Coupland’s Life After God (up to God?)

Coupland’s Life After God (up to God?)

I’m out of books to read. I’ve read everything I have, some things two or three times. Today I reread Douglas Coupland’s Life After God. These are the two passages that struck me, compellingly, again.

Our conversations are never easy, but as I — we — get older, we are all finding that our conversations must be spoken. A need burns inside us to share with others what we are feeling. Beyond a certain age, sincerity ceases to feel pornographic. It is as though the coolness that marked our youth is itself a type of retrovirus that can only leave you feeling empty. Full of holes.

–Douglas Coupland, Life After God (1994), p. 280

You know what people will probably think of when they think of these days a thousand years from now? They’ll look back upon them with awe and wonder. They’ll think of Stacey — or someone like Stacey — driving her convertible down the freeway, her hair flowing back in the wind. She’ll be wearing a bikini and she’ll be eating a birth control pill — and she’ll be on her way to buy real estate. That’s what I think people will remember about these times. The freedom. That there was a beautiful dream of freedom that propelled the life we lived.

–Douglas Coupland, Life After God (1994), p. 340

Life After God

5 thoughts on “Coupland’s Life After God (up to God?)

  1. I can recomend a new book. Actually it’s an old book that I found in my mothers house in a dusty corner. I thought of you when I found it.

    The author is “William J. Schnell” and its ISBN is 0-8010-7933-0

    It was published arround the start of 1970’s and it is called “30 Years a watch-tower slave”.

    I’ve just stated bt it looks like it could be quite good.

  2. Thanks for the recommendation. I’ve already read it – years ago. It’s not bad, and I’ve got it on my list of recommended books for recovering and former JWs. Here’s one of the best bits:

    “We had as our goal to capture, brain wash and establish thousands of Kingdom Publishers, making them all think alike, like robots. When in 1938 the Theocracy was decreed, all these fell down in abject submission before this newly erected ‘Image of the Beast’ of the Watchtower religion of ‘buying and selling’ (Rev. 13). All the companies of Jehovah’s Witnesses at that time voted in a resolution declaring that henceforth and always that would accept all instructions and appointments handed down by the Watchtower Society. All shreds of congregational independence was thus given up, together with every semblence of a personal Christian religion. A new world organization based on the concept of robot-like obedience and performance had now been realized and would now expand to become a New World Society. It is described by Jehovah’s Witnesses as God’s Organization or Kingdom. It is in actuality nothing more than a dictatorship of the Faithful and Wise Servant Class in Brooklyn” (p.130).
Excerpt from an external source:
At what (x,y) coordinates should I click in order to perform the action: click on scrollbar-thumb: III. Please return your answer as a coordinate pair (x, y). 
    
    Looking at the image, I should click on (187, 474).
  3. you know wat : still the ideal of
    everything being a part of this webdistribution
    matrix …. this is wat is a great part of the
    things that will make language a virus a very very
    destroying one —
    if people don´t get a common and unified way to
    give resources to people …. your website is a prognosis.
    do u want to let this stay and happen like this ??????

  4. I’ve just finished reading this book, and there was one quote that really stuck out to me: “And then I felt sad because I realized that once people are broken in certain ways, they can’t ever be fixed, and this is something nobody ever tells you when you are young and it never fails to surprise you as you grow older as you see the people in your life break one by one. You wonder when your turn is going to be, or if it’s already happened.”
    But I can’t find the page anymore. Do you know which story that quote is in?